06/12/2014 Brainstorming Session
Why: To identify adaptive mechanisms leading to cardiac arrhythmia in diseased hearts. Then localize the origin of arrhythmia (= wavebreak) and treat it before it happens.
Hypothesis: Arrhythmias result from an adaptive mechanism to optimize information transmission in abnormal hearts.
Challenge: Wavebreaks can also occur in normal heart tissue.
How: Time series from a cellular automata model of the 2-D heart tissue. ?Time series of invasive electrogram from animal or human
What: To quantify information transmission within the heart
Potential Metrics
Mutual information of two separate locations from binary time series (0–resting, 1–excited). A high mutual information suggests electrical coupling.
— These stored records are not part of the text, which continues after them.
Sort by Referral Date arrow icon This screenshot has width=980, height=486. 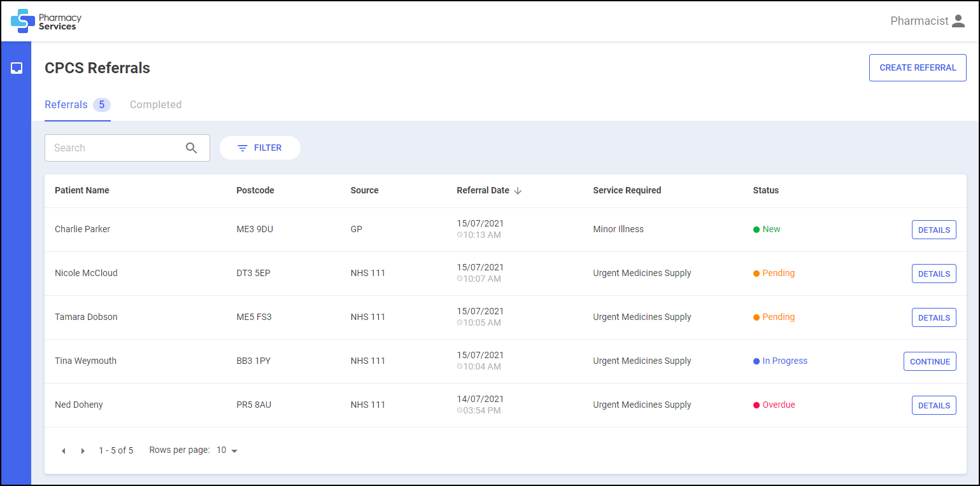518,191
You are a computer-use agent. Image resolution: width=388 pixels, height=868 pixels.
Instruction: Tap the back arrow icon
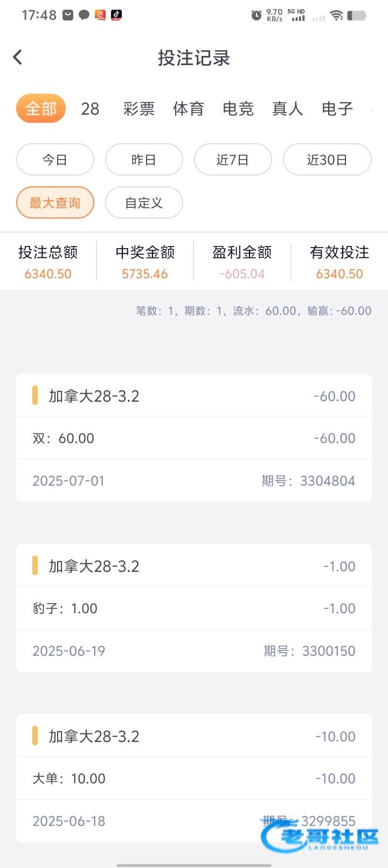[18, 57]
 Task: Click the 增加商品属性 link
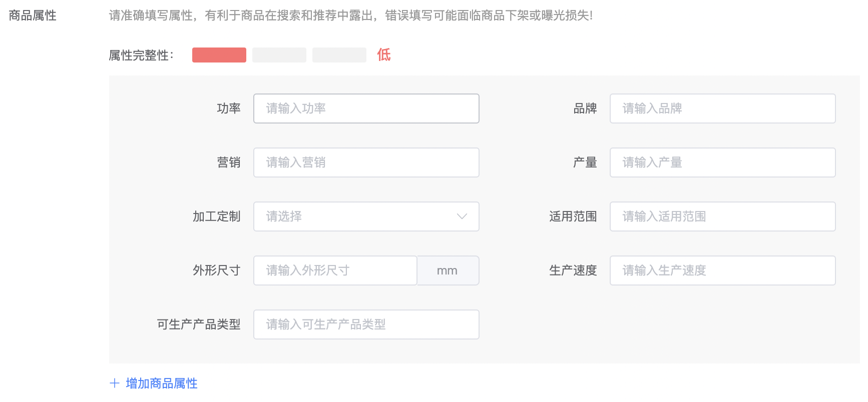pyautogui.click(x=161, y=384)
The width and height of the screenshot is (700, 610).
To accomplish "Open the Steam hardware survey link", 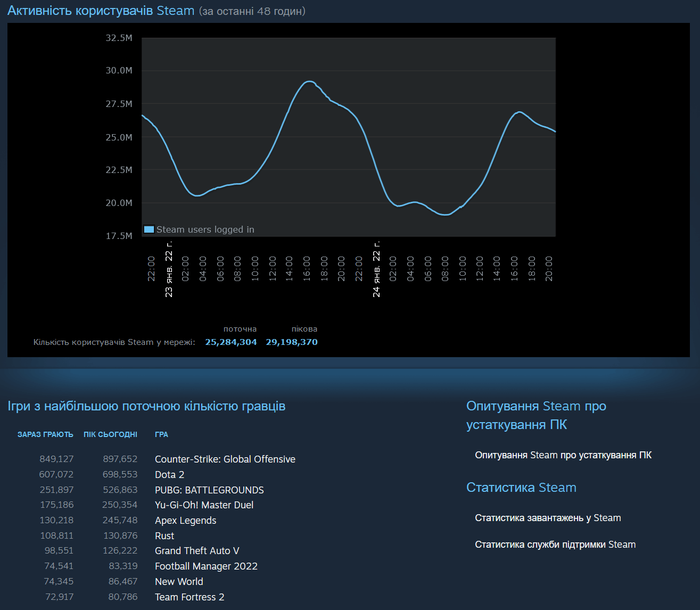I will (x=563, y=455).
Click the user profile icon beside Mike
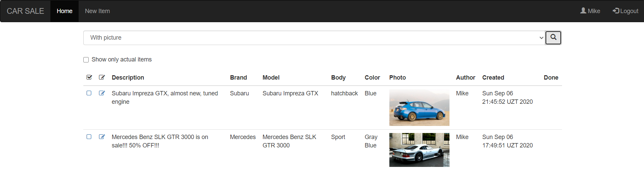The width and height of the screenshot is (644, 179). click(x=583, y=11)
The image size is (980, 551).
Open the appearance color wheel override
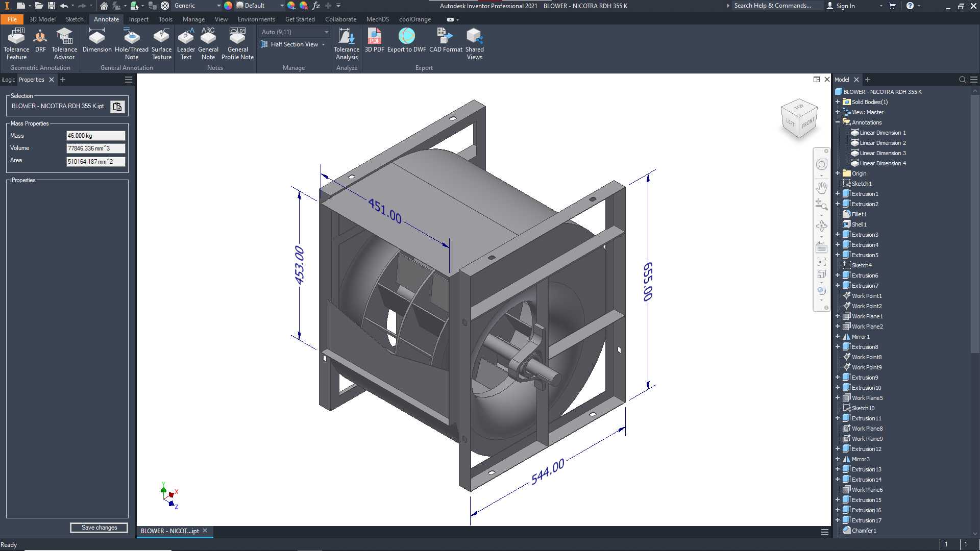[228, 6]
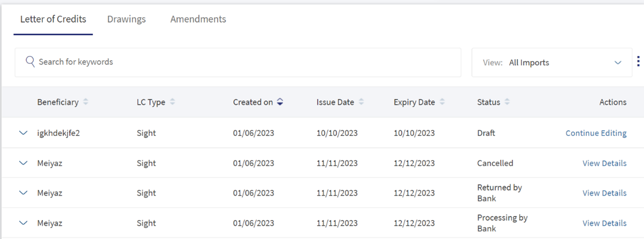This screenshot has height=239, width=644.
Task: Select the Letter of Credits tab
Action: 53,19
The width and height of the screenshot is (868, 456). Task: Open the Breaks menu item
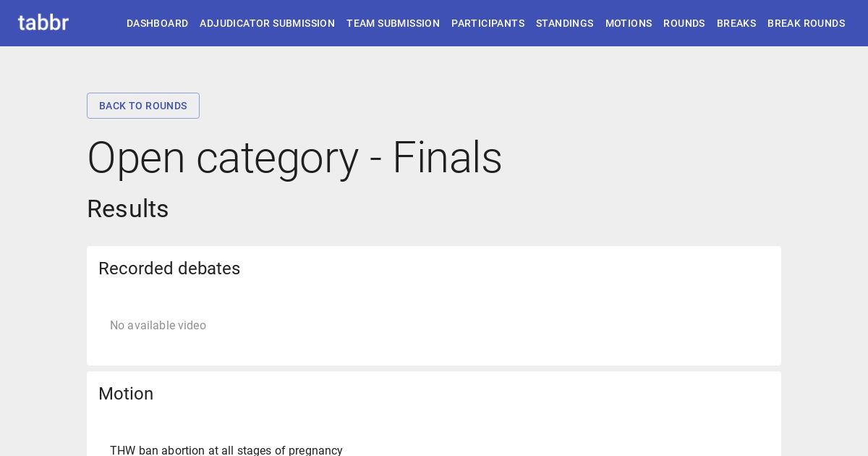point(736,23)
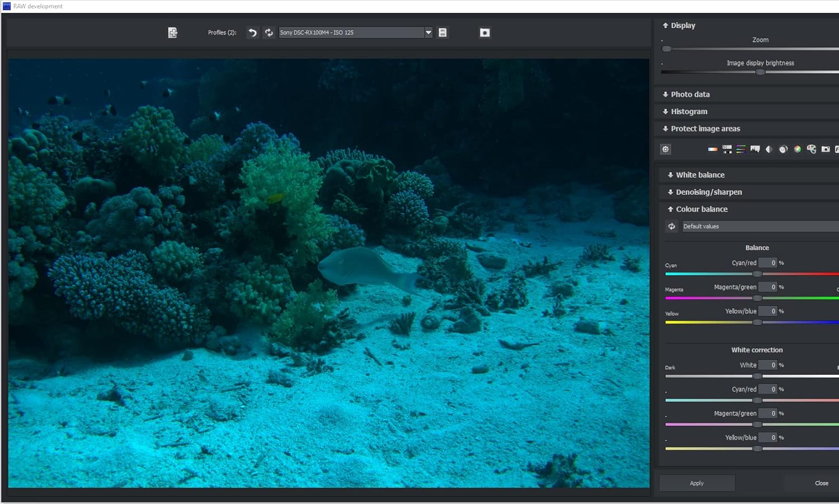Click the undo arrow beside Profiles
This screenshot has height=504, width=839.
pos(253,33)
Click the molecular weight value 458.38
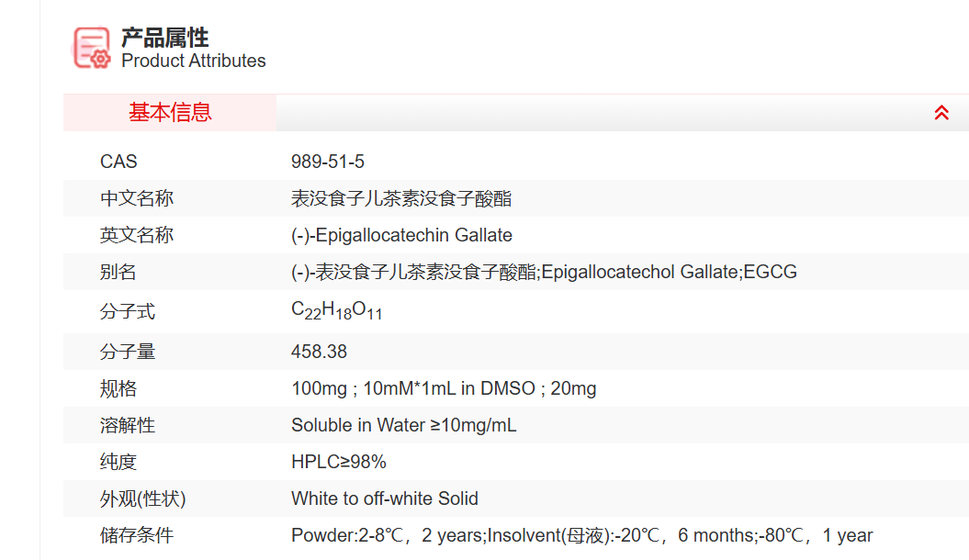Viewport: 969px width, 560px height. coord(319,352)
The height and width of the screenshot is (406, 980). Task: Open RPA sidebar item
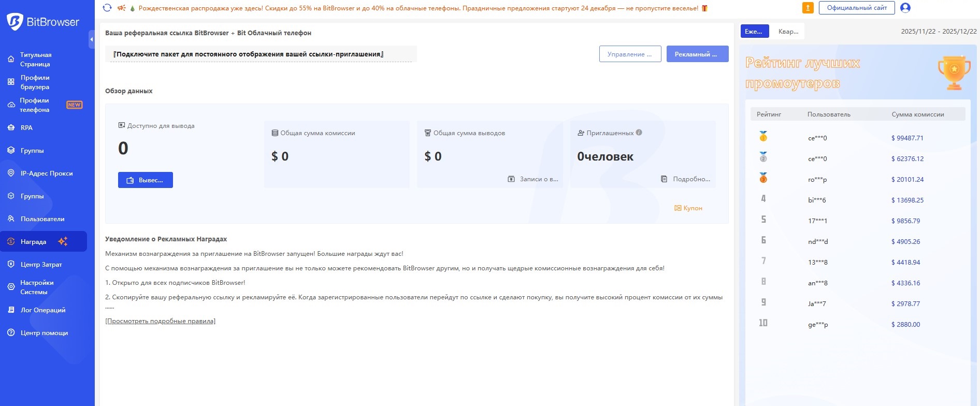(x=26, y=128)
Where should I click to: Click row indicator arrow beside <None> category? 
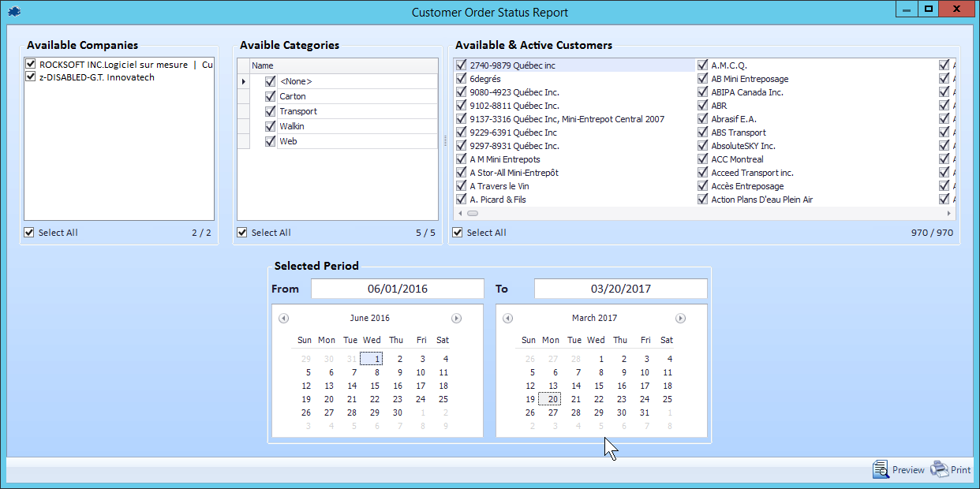pos(243,81)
Permutation Entropy - Temporal uncertainty. Time series in rational numbers.
Transfer Entropy - Spatial uncertainty. Time series in rational numbers.
06/13/2014 Unofficial Brainstorming Session
Thank you all for suggesting excellent reference articles. Here is the list:
1. Cao et al., Detecting Dynamical Changes in Time Series Using the Permutation Entropy. Phys Rev E Stat Nonlin Soft Matter Phys 70: 046217, 2004 File:2004 CaoY PRE.pdf
2. Rosso et al., Distinguishing Noise from Chaos. Phys Rev Lett 99: 154102, 2007 File:2007 RossoOA PRL.pdf
3. Lacasa et al., From Time Series to Complex Networks: The Visibility Graph. PNAS 105: 4972, 2008 File:2008 LacasaL PNAS.pdf
4. Lizier et al., Local Information Transfer as a Spatiotemporal Filter for Complex Systems. Phys Rev E Stat Nonlin Soft Matter Phys 77: 026110, 2008 File:2008 LizierJT PRL.pdf
5. Cheong et al., Information Transduction Capacity of Noisy Biochemical Signaling Networks. Science 334: 354, 2011 File:2011 Cheong Science.pdf
Let's read the reference papers above this weekend and discuss what exactly we should measure at the next meeting. The next meeting will be at 02:30pm on Monday 06/16/2014 (after my tutorial[1]) in the lecture hall. If you have any questions I will be around this weekend. You will most certainly find me in the student lounge (or wherever TV is available) at 7pm on Saturday 06/14/2014 for FIFA World Cup Japan vs. Côte d'Ivoire!